Vergleich Deutsche Bank einigt sich mit Kirch-Erben

Deutsche Bank: Teurer Schlussstrich unter das Kapitel Kirch

Die Deutsche Bank hat sich mit den Erben von Leo Kirch auf einen Vergleich geeinigt. Die Bank zahlt 775 Millionen Euro plus Zinsen, um einen fast zwölfjährigen Rechtsstreit zu beenden. Die Bankchefs Anshu Jain und Jürgen Fitschen kündigen "weitere Fortschritte in diese Richtung" an.

München - Mit dem Vergleich beendet das Geldhaus einen juristischen Streit um eine Mitverantwortung der Bank für die Pleite des Kirch-Medienkonzerns 2002. Damit werde ein langjähriger Rechtsstreit beigelegt, teilte die Deutsche Bank am Donnerstag in Frankfurt mit. Die Einigung war erwartet worden, da das Landesgericht bereits am Vortag einen für heute angesetzten Verhandlungstermin abgesagt hatte.

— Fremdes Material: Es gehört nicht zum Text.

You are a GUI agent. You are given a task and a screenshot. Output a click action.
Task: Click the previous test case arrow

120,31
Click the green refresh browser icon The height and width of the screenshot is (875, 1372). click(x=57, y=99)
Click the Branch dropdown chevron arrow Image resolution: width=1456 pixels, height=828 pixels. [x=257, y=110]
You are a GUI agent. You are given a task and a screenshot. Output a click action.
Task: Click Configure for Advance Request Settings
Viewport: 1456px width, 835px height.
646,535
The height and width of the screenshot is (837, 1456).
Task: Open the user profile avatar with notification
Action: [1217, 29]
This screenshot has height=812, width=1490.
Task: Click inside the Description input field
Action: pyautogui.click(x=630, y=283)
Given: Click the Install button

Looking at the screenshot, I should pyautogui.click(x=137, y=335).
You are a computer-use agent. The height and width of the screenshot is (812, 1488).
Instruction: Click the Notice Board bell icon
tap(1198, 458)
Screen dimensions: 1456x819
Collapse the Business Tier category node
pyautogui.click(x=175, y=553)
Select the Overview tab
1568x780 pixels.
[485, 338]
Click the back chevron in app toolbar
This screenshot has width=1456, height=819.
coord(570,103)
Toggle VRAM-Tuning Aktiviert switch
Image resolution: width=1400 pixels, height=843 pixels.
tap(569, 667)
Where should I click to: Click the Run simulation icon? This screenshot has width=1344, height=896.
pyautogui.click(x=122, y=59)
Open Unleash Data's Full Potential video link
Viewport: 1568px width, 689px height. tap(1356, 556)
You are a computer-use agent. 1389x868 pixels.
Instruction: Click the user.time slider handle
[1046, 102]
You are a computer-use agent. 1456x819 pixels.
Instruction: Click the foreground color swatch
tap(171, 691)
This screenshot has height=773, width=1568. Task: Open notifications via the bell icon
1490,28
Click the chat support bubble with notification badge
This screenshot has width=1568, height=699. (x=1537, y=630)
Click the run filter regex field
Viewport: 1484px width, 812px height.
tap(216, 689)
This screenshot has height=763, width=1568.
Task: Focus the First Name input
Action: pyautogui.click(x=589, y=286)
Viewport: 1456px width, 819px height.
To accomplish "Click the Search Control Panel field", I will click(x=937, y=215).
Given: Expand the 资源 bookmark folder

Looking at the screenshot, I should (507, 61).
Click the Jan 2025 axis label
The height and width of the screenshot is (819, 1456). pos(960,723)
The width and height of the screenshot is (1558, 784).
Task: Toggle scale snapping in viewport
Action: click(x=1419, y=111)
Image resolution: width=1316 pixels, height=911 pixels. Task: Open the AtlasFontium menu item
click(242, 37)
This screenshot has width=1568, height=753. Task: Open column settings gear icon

Durch den Vergleich entsteht der Bank eine zusätzliche Ergebnisbelastung von 350 Millionen Euro nach Steuern, die sie im Ergebnis für 2013 verbucht. Somit sinkt das Ende Januar gemeldete vorläufige Nettoergebnis von knapp 1,1 Milliarden Euro auf rund 732 Millionen Euro.

"Mit der heutigen Vereinbarung legen wir einen altbekannten und langjährigen Rechtsstreit bei. Nach unserer Einschätzung liegt dies im besten Interesse unserer Stakeholder", sagten die beiden Vorstandschefs Anshu Jain und Jürgen Fitschen. "Wir wollen im Laufe des Jahres 2014 weitere Fortschritte in diese Richtung erzielen."

Kirch trat Prozesslawine gegen die Deutsche Bank los

Der 2011 gestorbene Medienunternehmer Leo Kirch hatte die Bank und ihren damaligen Chef Rolf Breuer zeitlebens für den Zusammenbruch seines weit verzweigten Medienkonzerns (ProSieben, SAT.1, N24) verantwortlich gemacht. Breuer hatte in einem Fernsehinterview Anfang Februar 2002 die Kreditwürdigkeit Kirchs in Zweifel gezogen - wenige Wochen vor der Kirch-Insolvenz.

Kirch trat eine Prozesslawine gegen Breuer und die Bank los, seine Erben setzten die juristische Dauerfehde fort. Kurz vor Weihnachten 2012 errang die Kirch-Seite vor dem Oberlandesgericht (OLG) München einen bedeutenden Sieg: Die Richter verurteilten die Deutsche Bank Börsen-Chart zeigen zu Schadenersatz und warfen etlichen ehemaligen und amtierenden Vorständen zahlreiche Verfehlungen vor.

Die Höhe des Schadenersatzes sollten Gutachter bestimmen. Gefordert hatte die Kirch-Seite in diesem Prozess rund zwei Milliarden Euro

Schon bei einem Vergleichsversuch vor zwei Jahren war es um eine Summe von 800 Millionen Euro gegangen. Damals hatte der Vorstand den ausgehandelten Vorschlag abgelehnt - aus Angst, dass ein so teurer Vergleich den Klagen von Aktionären nicht standhalten könnte. Das Problem sei inzwischen gelöst, sagten Insider.

Fitschens Kollege Jain steht wegen der zahlreichen Affären in seinem ehemaligen Bereich, dem Investmentbanking, ebenfalls unter Beschuss. Bisher haben die Bankenaufseher ihm allerdings keine Mitwisserschaft von Manipulationen nachweisen können.

Der Aufsichtsrat der Deutschen Bank hat sich nach Informationen von manager magazin bereits für den Notfall mit einem möglichen Ersatz für Jain beschäftigt. Aufsichtsratsmitglied John Cryan wurde als möglichen Nachfolger ins Spiel gebracht. Cryan war von 2008 bis 2011 Finanzvorstand beim Rivalen UBS und ist seit zwei Jahren Europa-Chef des singapurischen Staatsfonds Temasek.